In other words, enough time elapsed between local U2 shows for a whole lot of life to happen.

In that same 20-year span, singer Bono, guitarist The Edge, bassist Adam Clayton and drummer Larry Mullen Jr., who first met as Irish schoolboys in the 1970s, endured many ups and downs of their own.

They successfully rebounded from their dicey experiment with irony on the “Pop” album and PopMart Tour, the tour that brought them to the Dome back in ’97. Given the poor attendance that night, it’s no surprise subsequent U2 tours skipped New Orleans.
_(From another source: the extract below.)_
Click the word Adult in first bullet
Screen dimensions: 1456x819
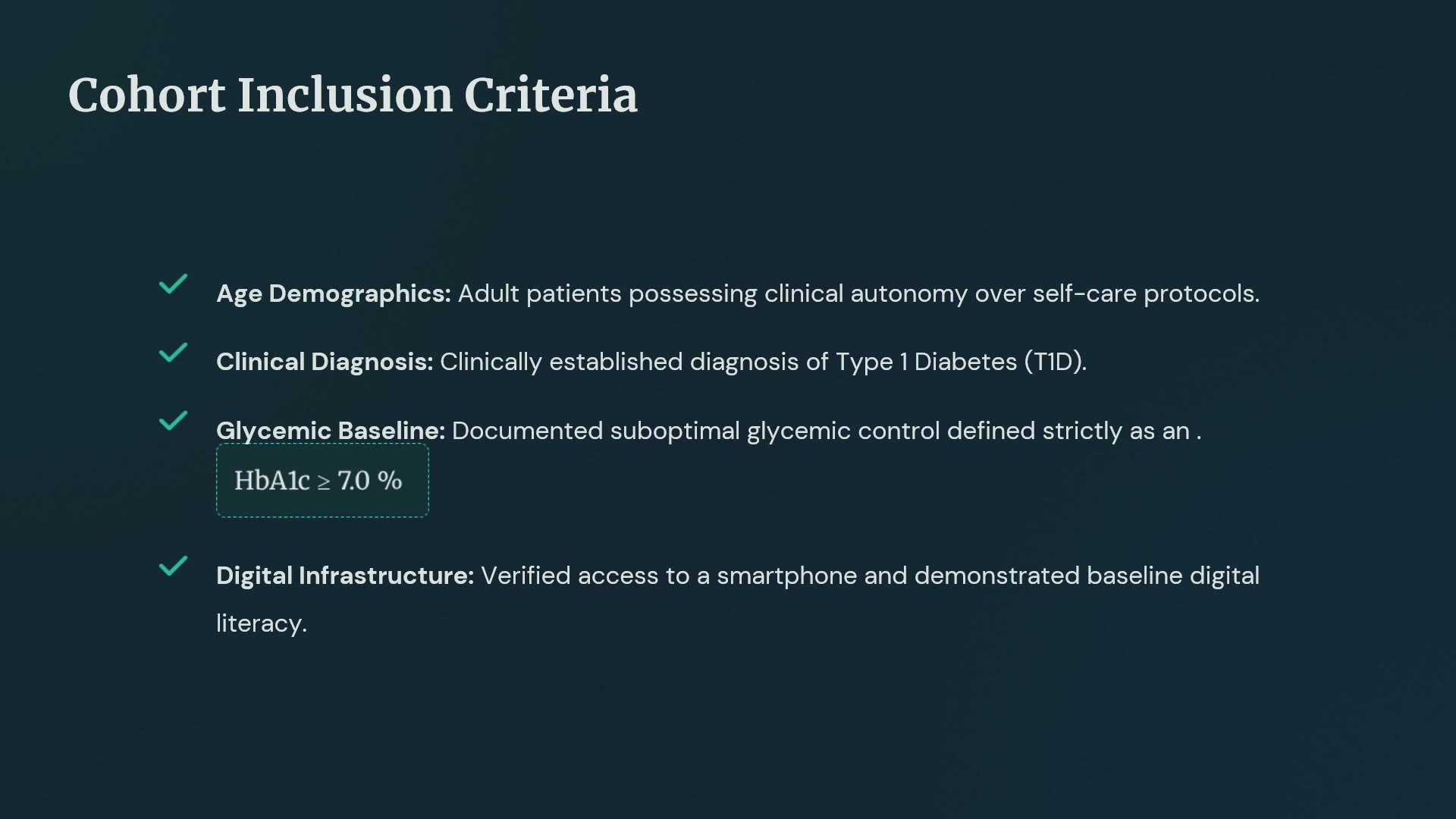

Three years after the “Pop” misfire, U2 returned to their roots on “All That You Can’t Leave Behind.” Thanks to such indelible anthems as “Beautiful Day,” “Elevation” and “Stuck in a Moment You Can’t Get Out Of,” the album was a critical and commercial triumph, rightly considered alongside “The Joshua Tree” and “Achtung Baby” as U2’s greatest works.

“All That You Can’t Leave Behind” and the associated Elevation Tour fulfilled Bono’s ambition to “reapply for the job” as the best band in the world.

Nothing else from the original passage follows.